Refactor SpotifyId by alcore · Pull Request #459 · librespot-org/librespot

alcore · 2020-04-10T17:12:58Z

This PR includes a refactoring of SpotifyId.

In my particular use case I am dealing with a relatively large amount of track IDs (GBs) as playback history - those need to be base62 encoded onto the wire in batches of up to 100 and the current encoding algo was at my QPS prohibitively expensive as it performs 128-bit division + modulo, which compiles down to an unoptimized runtime call.

It now instead uses 64-bit arithmetic (which could relatively trivially be optimized for 32-bit arches behind a build condition) with an algo in use in the cryptocurrency ecosystem for their base58 encoding, further optimized for our case.

On rustc 1.44.0-nightly (b543afca9 2020-04-05), Windows 10, i7 4770k @ 4.4GHz (windows/x86-64) the result is as follows:

benchmark          old ns/op     new ns/op     speedup
to_base62()           3343.2         164.6        ~20x

I then went ahead to pick some further low hanging fruit in the other methods, without resorting to LUTs nor SIMD intrinsics. I.e. the change to the base62 encoding algo is the only non-trivial piece of code contained.

benchmark          old ns/op     new ns/op     speedup
from_base62()          362.7          31.2        ~11x
to_base16()            183.4          75.2         ~2x
from_base16()          144.3          27.8         ~5x
from_uri()             759.9          38.3        ~20x
FileId::to_base16()   1905.4          72.0        ~26x

from_uri() had an overhead of ~400ns/op on top of its from_base62() call, which is now reduced to 7ns, with some trivial inline parsing based on our knowledge of the inputs. FileId gain was primarily due to it needlessly allocating 20 Strings - one for each byte.

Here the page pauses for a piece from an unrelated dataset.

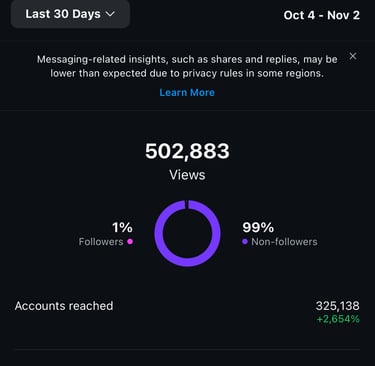The height and width of the screenshot is (366, 375).
Task: Tap the 502,883 views total
Action: (187, 151)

I included simple tests and rudimentary docs, which felt less welcome than the code - given there are none of either in the entire codebase ;-)

Rationale

I realize librespot itself in a player scenario barely uses those codepaths and that the PR introduces a bit of additional complexity. I would still like to be able to use this as a library and reuse the types in my project, given they do what I want -- just not efficiently enough.

Additional

This conflicts with the change proposed in Ability to get the Spotify URI from a SpotifyId #440 as it includes a to_uri() method. However, it moves part of the logic to the SpotifyAudioType enum (and is 100ns faster, albeit less idiomatic) where I feel it should belong;
If breaking API changes are perfectly fine pre-1.0, I'd like to - in a subsequent PR - as suggested in Podcasts #381 (comment), add a SpotifyObject struct to encapsulate the ID and object type instead.
This would involve:
- swapping the SpotifyAudioType for an SpotifyObjectType enum and filling it with other known types (including non-playable ones), keeping it unitary (with a placeholder Unknown tag for unrecognized types);
- moving to/from_uri() from SpotifyId to SpotifyObject. For consistency I'd love to rename ID to SpotifyObjectId in that case as well;
- adding a SpotifyContext to encapsulate a SpotifyObjectType in a given context (including the URI);
- From and Into implementations could be given and be clear. In this PR I refrained as it is currently not clear whether a SpotifyId should convert to/from an URI or the base62 encoding. That is, if bumping MSRV is a go, as those need to be TryInto/TryFrom;

A 'go' for this would be welcome as I'm eager to get coding.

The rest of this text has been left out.